#### LISTED ENTRIES

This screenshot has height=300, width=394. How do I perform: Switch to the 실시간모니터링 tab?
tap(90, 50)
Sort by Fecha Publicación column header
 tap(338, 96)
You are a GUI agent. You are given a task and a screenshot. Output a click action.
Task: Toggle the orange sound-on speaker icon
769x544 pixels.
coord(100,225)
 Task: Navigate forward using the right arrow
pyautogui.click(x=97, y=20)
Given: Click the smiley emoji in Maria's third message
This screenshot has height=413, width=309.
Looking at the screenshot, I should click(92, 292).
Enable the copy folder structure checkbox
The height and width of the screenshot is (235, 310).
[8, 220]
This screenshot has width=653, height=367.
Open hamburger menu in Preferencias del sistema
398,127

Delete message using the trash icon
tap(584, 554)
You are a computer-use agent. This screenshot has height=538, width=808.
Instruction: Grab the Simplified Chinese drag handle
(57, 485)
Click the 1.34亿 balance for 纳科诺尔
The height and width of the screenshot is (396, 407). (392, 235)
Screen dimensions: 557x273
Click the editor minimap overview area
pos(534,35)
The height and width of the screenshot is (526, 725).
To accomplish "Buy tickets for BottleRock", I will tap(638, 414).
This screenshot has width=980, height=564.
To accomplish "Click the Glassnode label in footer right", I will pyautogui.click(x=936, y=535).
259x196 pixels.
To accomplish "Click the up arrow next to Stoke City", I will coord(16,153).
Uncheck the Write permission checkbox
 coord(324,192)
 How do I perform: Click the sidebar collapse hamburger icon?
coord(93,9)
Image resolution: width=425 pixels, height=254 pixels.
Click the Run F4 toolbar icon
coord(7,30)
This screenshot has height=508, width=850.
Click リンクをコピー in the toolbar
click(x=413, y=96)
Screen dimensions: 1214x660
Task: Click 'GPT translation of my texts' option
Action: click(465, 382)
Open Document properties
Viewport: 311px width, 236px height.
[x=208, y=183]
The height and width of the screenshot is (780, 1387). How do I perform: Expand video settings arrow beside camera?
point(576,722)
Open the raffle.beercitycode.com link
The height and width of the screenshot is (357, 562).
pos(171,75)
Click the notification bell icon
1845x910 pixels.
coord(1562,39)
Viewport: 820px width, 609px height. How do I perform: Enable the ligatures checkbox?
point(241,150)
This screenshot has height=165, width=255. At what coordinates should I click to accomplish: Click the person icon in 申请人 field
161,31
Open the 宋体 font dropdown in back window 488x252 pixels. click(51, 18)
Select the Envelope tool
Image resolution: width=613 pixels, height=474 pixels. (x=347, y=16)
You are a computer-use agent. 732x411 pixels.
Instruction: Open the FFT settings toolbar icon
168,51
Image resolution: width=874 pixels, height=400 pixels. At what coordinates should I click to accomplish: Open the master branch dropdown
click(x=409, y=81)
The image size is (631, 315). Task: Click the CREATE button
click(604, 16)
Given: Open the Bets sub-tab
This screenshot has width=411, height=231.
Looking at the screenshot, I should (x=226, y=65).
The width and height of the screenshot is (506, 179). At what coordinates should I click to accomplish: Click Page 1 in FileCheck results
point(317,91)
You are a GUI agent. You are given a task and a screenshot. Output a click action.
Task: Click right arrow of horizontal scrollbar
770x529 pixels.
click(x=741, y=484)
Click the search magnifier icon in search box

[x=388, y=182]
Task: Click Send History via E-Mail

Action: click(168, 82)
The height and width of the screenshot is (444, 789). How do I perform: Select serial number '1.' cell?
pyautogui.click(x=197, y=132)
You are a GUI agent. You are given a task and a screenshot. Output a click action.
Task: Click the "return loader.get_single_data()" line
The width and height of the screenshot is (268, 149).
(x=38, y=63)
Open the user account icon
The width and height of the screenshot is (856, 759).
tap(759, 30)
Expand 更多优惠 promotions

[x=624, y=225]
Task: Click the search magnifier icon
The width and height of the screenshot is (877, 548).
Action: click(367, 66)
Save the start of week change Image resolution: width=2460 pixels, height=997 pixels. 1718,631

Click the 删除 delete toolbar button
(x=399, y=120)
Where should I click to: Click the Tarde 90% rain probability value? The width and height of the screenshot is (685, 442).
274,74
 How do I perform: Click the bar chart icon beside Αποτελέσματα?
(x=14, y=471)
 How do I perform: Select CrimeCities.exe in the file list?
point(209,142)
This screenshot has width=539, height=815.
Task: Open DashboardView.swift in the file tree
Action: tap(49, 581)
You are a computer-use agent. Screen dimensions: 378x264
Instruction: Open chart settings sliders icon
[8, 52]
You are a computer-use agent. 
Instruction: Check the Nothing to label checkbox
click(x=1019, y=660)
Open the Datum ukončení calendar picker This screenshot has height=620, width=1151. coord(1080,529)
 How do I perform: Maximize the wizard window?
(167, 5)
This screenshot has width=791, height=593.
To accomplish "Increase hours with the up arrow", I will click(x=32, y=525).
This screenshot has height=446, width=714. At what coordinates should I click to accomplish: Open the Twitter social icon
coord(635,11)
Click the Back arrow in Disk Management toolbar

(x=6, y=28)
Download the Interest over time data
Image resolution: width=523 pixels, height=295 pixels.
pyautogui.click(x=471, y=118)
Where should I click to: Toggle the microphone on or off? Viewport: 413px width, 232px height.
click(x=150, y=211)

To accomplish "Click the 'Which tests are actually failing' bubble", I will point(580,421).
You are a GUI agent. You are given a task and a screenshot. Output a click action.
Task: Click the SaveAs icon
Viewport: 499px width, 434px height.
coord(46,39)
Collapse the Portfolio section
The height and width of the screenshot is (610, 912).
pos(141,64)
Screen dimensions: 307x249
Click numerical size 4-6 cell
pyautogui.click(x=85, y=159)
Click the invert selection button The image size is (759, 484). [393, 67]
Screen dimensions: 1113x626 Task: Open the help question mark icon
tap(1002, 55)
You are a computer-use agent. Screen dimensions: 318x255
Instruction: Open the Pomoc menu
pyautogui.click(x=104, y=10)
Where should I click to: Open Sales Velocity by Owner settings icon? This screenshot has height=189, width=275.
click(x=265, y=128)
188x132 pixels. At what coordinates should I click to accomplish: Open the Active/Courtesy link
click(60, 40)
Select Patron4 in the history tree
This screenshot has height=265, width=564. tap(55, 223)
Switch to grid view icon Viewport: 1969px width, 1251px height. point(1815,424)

########

TO DO: Reproduce the lines above verbatim, starting at the line that contains "Where should I click to: Toggle" and ending at the last line of the source data.

ANSWER TO THIS PROBLEM:
Where should I click to: Toggle the microphone on or off? Viewport: 413px width, 232px height.
click(x=150, y=211)

To accomplish "Click the 'Which tests are actually failing' bubble", I will point(580,421).
You are a GUI agent. You are given a task and a screenshot. Output a click action.
Task: Click the SaveAs icon
Viewport: 499px width, 434px height.
coord(46,39)
Collapse the Portfolio section
The height and width of the screenshot is (610, 912).
pos(141,64)
Screen dimensions: 307x249
Click numerical size 4-6 cell
pyautogui.click(x=85, y=159)
Click the invert selection button The image size is (759, 484). [393, 67]
Screen dimensions: 1113x626 Task: Open the help question mark icon
tap(1002, 55)
You are a computer-use agent. Screen dimensions: 318x255
Instruction: Open the Pomoc menu
pyautogui.click(x=104, y=10)
Where should I click to: Open Sales Velocity by Owner settings icon? This screenshot has height=189, width=275.
click(x=265, y=128)
188x132 pixels. At what coordinates should I click to accomplish: Open the Active/Courtesy link
click(60, 40)
Select Patron4 in the history tree
This screenshot has height=265, width=564. tap(55, 223)
Switch to grid view icon Viewport: 1969px width, 1251px height. point(1815,424)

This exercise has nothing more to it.